■ TASK OBJECTIVE
Repeat the entries that appear below, exactly and in full.

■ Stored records
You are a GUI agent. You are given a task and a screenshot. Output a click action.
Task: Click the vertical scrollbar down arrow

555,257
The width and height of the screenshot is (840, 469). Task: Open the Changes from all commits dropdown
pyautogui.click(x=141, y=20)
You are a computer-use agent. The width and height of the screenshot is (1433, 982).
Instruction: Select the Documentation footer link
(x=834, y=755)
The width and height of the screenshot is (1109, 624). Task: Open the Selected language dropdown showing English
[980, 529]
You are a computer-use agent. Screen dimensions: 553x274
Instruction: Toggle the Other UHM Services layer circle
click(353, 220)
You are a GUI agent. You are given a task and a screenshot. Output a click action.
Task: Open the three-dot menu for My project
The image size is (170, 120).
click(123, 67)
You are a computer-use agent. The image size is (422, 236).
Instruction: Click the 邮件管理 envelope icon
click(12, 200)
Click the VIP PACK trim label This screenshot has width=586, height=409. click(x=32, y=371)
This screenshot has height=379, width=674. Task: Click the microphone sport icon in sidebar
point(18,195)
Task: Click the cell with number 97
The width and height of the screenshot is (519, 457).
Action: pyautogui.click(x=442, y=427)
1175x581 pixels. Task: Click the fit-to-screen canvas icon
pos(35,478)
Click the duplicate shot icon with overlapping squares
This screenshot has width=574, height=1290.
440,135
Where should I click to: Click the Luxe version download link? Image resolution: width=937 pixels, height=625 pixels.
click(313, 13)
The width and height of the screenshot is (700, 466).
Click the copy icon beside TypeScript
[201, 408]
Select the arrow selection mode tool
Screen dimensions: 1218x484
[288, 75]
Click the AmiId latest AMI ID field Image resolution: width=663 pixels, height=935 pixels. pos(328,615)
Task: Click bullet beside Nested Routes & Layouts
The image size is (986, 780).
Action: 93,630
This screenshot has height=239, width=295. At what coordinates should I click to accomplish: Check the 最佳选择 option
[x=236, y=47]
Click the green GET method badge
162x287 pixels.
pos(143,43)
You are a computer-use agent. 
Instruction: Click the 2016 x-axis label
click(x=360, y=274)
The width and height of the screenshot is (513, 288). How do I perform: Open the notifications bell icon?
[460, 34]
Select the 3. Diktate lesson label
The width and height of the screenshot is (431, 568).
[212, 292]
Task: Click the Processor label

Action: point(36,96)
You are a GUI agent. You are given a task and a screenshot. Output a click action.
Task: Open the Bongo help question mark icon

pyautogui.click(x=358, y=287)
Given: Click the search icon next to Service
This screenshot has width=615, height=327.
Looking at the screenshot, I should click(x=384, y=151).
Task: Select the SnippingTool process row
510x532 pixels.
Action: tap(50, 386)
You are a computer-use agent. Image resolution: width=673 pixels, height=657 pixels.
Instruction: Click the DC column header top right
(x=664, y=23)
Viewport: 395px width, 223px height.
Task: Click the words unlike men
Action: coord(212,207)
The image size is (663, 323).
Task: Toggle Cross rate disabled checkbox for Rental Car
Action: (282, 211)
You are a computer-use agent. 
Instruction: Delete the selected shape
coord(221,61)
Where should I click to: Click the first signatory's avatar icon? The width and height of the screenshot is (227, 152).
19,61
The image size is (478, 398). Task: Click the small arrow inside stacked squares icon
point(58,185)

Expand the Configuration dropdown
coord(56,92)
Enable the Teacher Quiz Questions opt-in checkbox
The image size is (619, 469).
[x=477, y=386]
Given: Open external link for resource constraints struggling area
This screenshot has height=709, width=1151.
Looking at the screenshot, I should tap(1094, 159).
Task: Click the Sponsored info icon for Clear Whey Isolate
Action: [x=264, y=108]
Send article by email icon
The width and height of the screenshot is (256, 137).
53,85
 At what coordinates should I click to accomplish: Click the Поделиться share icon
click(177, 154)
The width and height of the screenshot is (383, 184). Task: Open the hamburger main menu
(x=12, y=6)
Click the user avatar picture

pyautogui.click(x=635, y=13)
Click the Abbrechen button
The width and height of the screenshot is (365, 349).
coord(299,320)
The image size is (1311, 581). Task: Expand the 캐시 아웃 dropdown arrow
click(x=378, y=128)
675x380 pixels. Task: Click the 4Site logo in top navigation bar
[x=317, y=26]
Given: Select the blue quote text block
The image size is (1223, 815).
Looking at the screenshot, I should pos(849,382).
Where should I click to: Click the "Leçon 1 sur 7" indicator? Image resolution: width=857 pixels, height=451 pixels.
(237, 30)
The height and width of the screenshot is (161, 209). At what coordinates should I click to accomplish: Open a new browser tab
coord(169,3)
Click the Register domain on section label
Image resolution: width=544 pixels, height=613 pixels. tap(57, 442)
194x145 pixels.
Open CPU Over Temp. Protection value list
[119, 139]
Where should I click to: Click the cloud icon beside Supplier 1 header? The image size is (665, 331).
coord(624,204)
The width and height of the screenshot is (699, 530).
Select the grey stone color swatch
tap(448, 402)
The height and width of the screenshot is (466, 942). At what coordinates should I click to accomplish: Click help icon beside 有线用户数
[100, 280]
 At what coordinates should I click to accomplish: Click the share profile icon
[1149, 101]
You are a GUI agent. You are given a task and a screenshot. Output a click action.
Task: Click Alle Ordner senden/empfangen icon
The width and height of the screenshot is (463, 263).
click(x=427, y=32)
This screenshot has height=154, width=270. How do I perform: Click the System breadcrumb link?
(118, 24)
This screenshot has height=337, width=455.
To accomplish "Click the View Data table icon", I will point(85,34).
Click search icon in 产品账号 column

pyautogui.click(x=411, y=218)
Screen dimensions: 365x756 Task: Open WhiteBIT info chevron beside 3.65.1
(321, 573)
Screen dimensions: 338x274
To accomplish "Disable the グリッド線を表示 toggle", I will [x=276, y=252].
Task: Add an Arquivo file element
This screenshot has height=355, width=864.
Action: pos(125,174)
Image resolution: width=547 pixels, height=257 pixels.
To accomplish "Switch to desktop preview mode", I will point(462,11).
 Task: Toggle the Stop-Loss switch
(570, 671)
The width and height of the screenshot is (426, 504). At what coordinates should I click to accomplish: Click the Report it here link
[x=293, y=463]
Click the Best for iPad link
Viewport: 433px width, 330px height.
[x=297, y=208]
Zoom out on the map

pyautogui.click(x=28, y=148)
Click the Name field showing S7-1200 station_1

■ OUTPUT
You are a GUI agent. You are given a task and a screenshot. Output a click action.
Task: Click the vertical scrollbar down arrow

555,257
The width and height of the screenshot is (840, 469). Task: Open the Changes from all commits dropdown
pyautogui.click(x=141, y=20)
You are a computer-use agent. The width and height of the screenshot is (1433, 982).
Instruction: Select the Documentation footer link
(x=834, y=755)
The width and height of the screenshot is (1109, 624). Task: Open the Selected language dropdown showing English
[980, 529]
You are a computer-use agent. Screen dimensions: 553x274
Instruction: Toggle the Other UHM Services layer circle
click(353, 220)
You are a GUI agent. You are given a task and a screenshot. Output a click action.
Task: Open the three-dot menu for My project
The image size is (170, 120).
click(123, 67)
You are a computer-use agent. The image size is (422, 236).
Instruction: Click the 邮件管理 envelope icon
click(12, 200)
Click the VIP PACK trim label This screenshot has width=586, height=409. click(x=32, y=371)
This screenshot has height=379, width=674. Task: Click the microphone sport icon in sidebar
point(18,195)
Task: Click the cell with number 97
The width and height of the screenshot is (519, 457).
Action: pyautogui.click(x=442, y=427)
1175x581 pixels. Task: Click the fit-to-screen canvas icon
pos(35,478)
Click the duplicate shot icon with overlapping squares
This screenshot has width=574, height=1290.
440,135
Where should I click to: Click the Luxe version download link? Image resolution: width=937 pixels, height=625 pixels.
click(313, 13)
The width and height of the screenshot is (700, 466).
Click the copy icon beside TypeScript
[201, 408]
Select the arrow selection mode tool
Screen dimensions: 1218x484
[288, 75]
Click the AmiId latest AMI ID field Image resolution: width=663 pixels, height=935 pixels. pos(328,615)
Task: Click bullet beside Nested Routes & Layouts
The image size is (986, 780).
Action: 93,630
This screenshot has height=239, width=295. At what coordinates should I click to accomplish: Check the 最佳选择 option
[x=236, y=47]
Click the green GET method badge
162x287 pixels.
pos(143,43)
You are a computer-use agent. 
Instruction: Click the 2016 x-axis label
click(x=360, y=274)
The width and height of the screenshot is (513, 288). How do I perform: Open the notifications bell icon?
[460, 34]
Select the 3. Diktate lesson label
The width and height of the screenshot is (431, 568).
[212, 292]
Task: Click the Processor label

Action: point(36,96)
You are a GUI agent. You are given a task and a screenshot. Output a click action.
Task: Open the Bongo help question mark icon

pyautogui.click(x=358, y=287)
Given: Click the search icon next to Service
This screenshot has width=615, height=327.
Looking at the screenshot, I should click(x=384, y=151).
Task: Select the SnippingTool process row
510x532 pixels.
Action: tap(50, 386)
You are a computer-use agent. Image resolution: width=673 pixels, height=657 pixels.
Instruction: Click the DC column header top right
(x=664, y=23)
Viewport: 395px width, 223px height.
Task: Click the words unlike men
Action: coord(212,207)
The image size is (663, 323).
Task: Toggle Cross rate disabled checkbox for Rental Car
Action: (282, 211)
You are a computer-use agent. 
Instruction: Delete the selected shape
coord(221,61)
Where should I click to: Click the first signatory's avatar icon? The width and height of the screenshot is (227, 152).
19,61
The image size is (478, 398). Task: Click the small arrow inside stacked squares icon
point(58,185)

Expand the Configuration dropdown
coord(56,92)
Enable the Teacher Quiz Questions opt-in checkbox
The image size is (619, 469).
[x=477, y=386]
Given: Open external link for resource constraints struggling area
This screenshot has height=709, width=1151.
Looking at the screenshot, I should tap(1094, 159).
Task: Click the Sponsored info icon for Clear Whey Isolate
Action: [x=264, y=108]
Send article by email icon
The width and height of the screenshot is (256, 137).
53,85
 At what coordinates should I click to accomplish: Click the Поделиться share icon
click(177, 154)
The width and height of the screenshot is (383, 184). Task: Open the hamburger main menu
(x=12, y=6)
Click the user avatar picture

pyautogui.click(x=635, y=13)
Click the Abbrechen button
The width and height of the screenshot is (365, 349).
coord(299,320)
The image size is (1311, 581). Task: Expand the 캐시 아웃 dropdown arrow
click(x=378, y=128)
675x380 pixels. Task: Click the 4Site logo in top navigation bar
[x=317, y=26]
Given: Select the blue quote text block
The image size is (1223, 815).
Looking at the screenshot, I should pos(849,382).
Where should I click to: Click the "Leçon 1 sur 7" indicator? Image resolution: width=857 pixels, height=451 pixels.
(237, 30)
The height and width of the screenshot is (161, 209). At what coordinates should I click to accomplish: Open a new browser tab
coord(169,3)
Click the Register domain on section label
Image resolution: width=544 pixels, height=613 pixels. tap(57, 442)
194x145 pixels.
Open CPU Over Temp. Protection value list
[119, 139]
Where should I click to: Click the cloud icon beside Supplier 1 header? The image size is (665, 331).
coord(624,204)
The width and height of the screenshot is (699, 530).
Select the grey stone color swatch
tap(448, 402)
The height and width of the screenshot is (466, 942). At what coordinates should I click to accomplish: Click help icon beside 有线用户数
[100, 280]
 At what coordinates should I click to accomplish: Click the share profile icon
[1149, 101]
You are a GUI agent. You are given a task and a screenshot. Output a click action.
Task: Click Alle Ordner senden/empfangen icon
The width and height of the screenshot is (463, 263).
click(x=427, y=32)
This screenshot has height=154, width=270. How do I perform: Click the System breadcrumb link?
(118, 24)
This screenshot has height=337, width=455.
To accomplish "Click the View Data table icon", I will point(85,34).
Click search icon in 产品账号 column

pyautogui.click(x=411, y=218)
Screen dimensions: 365x756 Task: Open WhiteBIT info chevron beside 3.65.1
(321, 573)
Screen dimensions: 338x274
To accomplish "Disable the グリッド線を表示 toggle", I will [x=276, y=252].
Task: Add an Arquivo file element
This screenshot has height=355, width=864.
Action: pos(125,174)
Image resolution: width=547 pixels, height=257 pixels.
To accomplish "Switch to desktop preview mode", I will point(462,11).
 Task: Toggle the Stop-Loss switch
(570, 671)
The width and height of the screenshot is (426, 504). At what coordinates should I click to accomplish: Click the Report it here link
[x=293, y=463]
Click the Best for iPad link
Viewport: 433px width, 330px height.
[x=297, y=208]
Zoom out on the map

pyautogui.click(x=28, y=148)
Click the Name field showing S7-1200 station_1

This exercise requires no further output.